Horace painted his most famous Gallipoli work back in Auckland after visiting Dunedin during the RSA tour. He dedicated it to “our hero comrade Murphy [Simpson]” – writing this by hand on the watercolour. He would paint several versions, identifiable from slight differences in composition and treatment and all of them commonly known as ’Murphy and his donkey’, ‘Simpson and his donkey’, Henderson and his donkey’, and simply ‘Man with a donkey’. There would also be lithograph copies or ‘facsimiles’ (and more on this to come).
Names, numbers, and origins of this work have all been the subject of decades of argument and banter in both New Zealand and Australia, and elsewhere. This story continues to jostle memories and minds, backwards tracking for argued details.

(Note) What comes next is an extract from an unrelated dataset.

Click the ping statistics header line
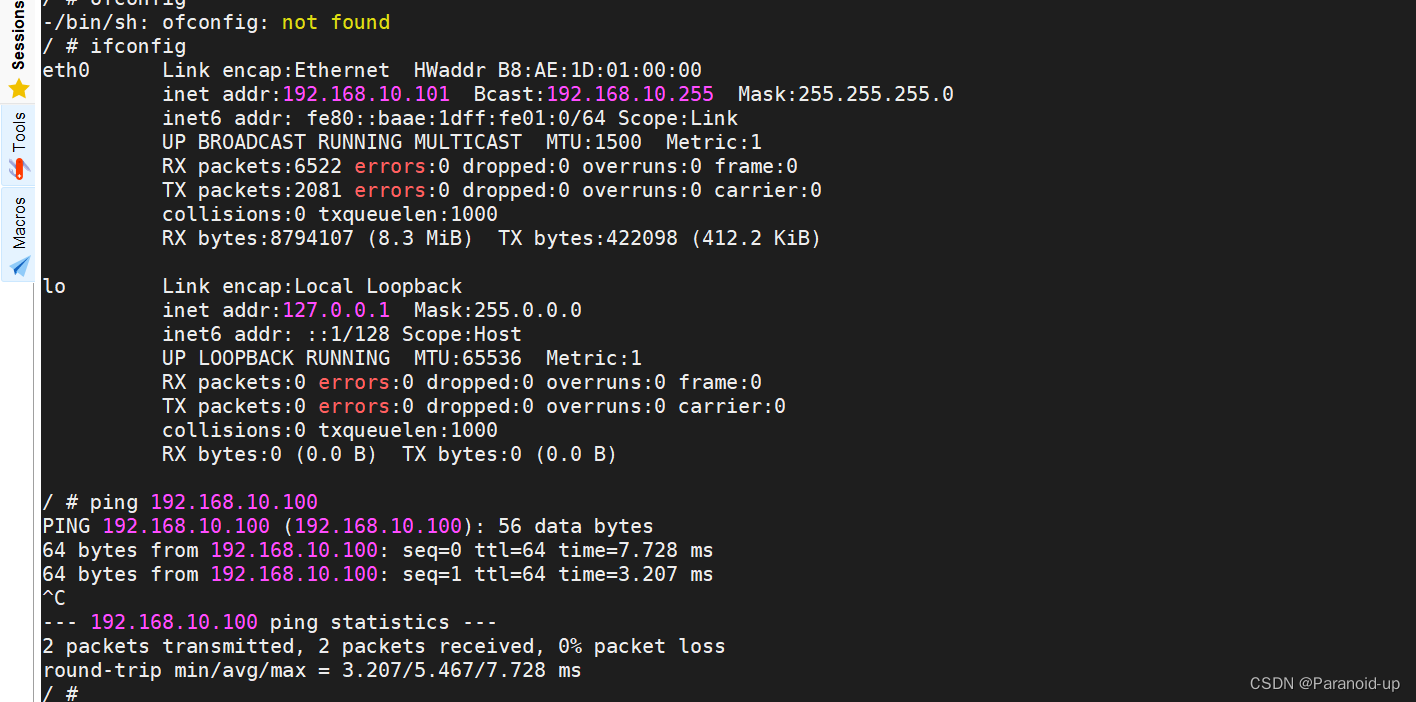This screenshot has height=702, width=1416. click(270, 621)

What is clear is that in Dunedin in 1917 Horace was shown a photograph of a field medic using a donkey to carry a wounded soldier to safety from the Gallipoli battle zone. This came in response to his lecture, and to Horace’s descriptive recollections, the sights he recalled.

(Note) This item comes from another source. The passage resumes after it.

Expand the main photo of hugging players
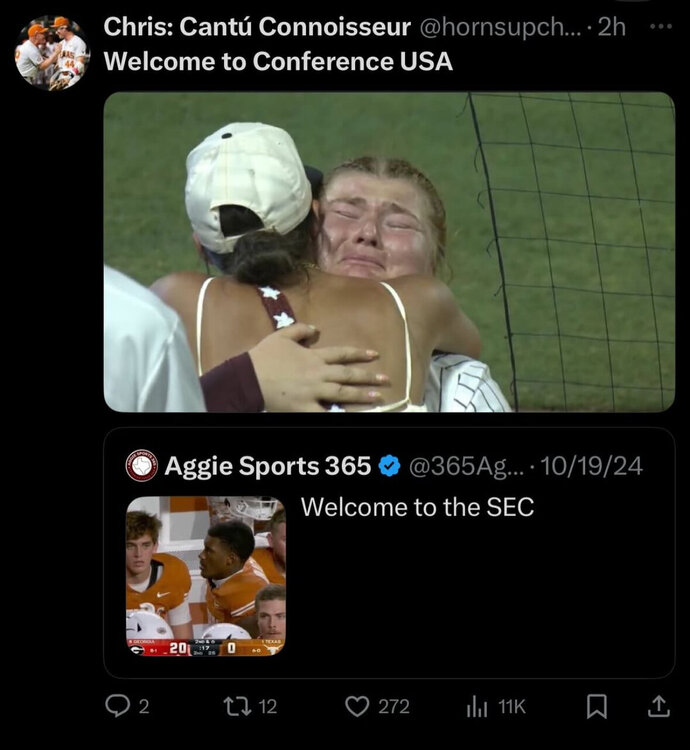This screenshot has height=750, width=690. point(389,252)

In 1917 Douglas Seymour was the new RSA General Secretary and manager of Horace’s fund-raising tour, travelling with him for six weeks in the South Island – “resulting in a comfortable credit balance which relieved anxiety for the executive”. He told his story half a century later in the foreword to the 1964 WSA exhibition catalogue by which time he was a prominent Hamilton lawyer and co-founder of the University of Waikato.
Seymour wrote that the artist’s “word-picture” of the scene Horace had witnessed of the donkey carrying wounded men from Shrapnel Gully to Anzac Cove appealed to his audience and “he decided to supplement it with a wash-drawing, which he then did.” Prompted by the photograph of the scene he had described, shown to him the next day by the soldier photographer’s brother, and quickly sketched by Horace.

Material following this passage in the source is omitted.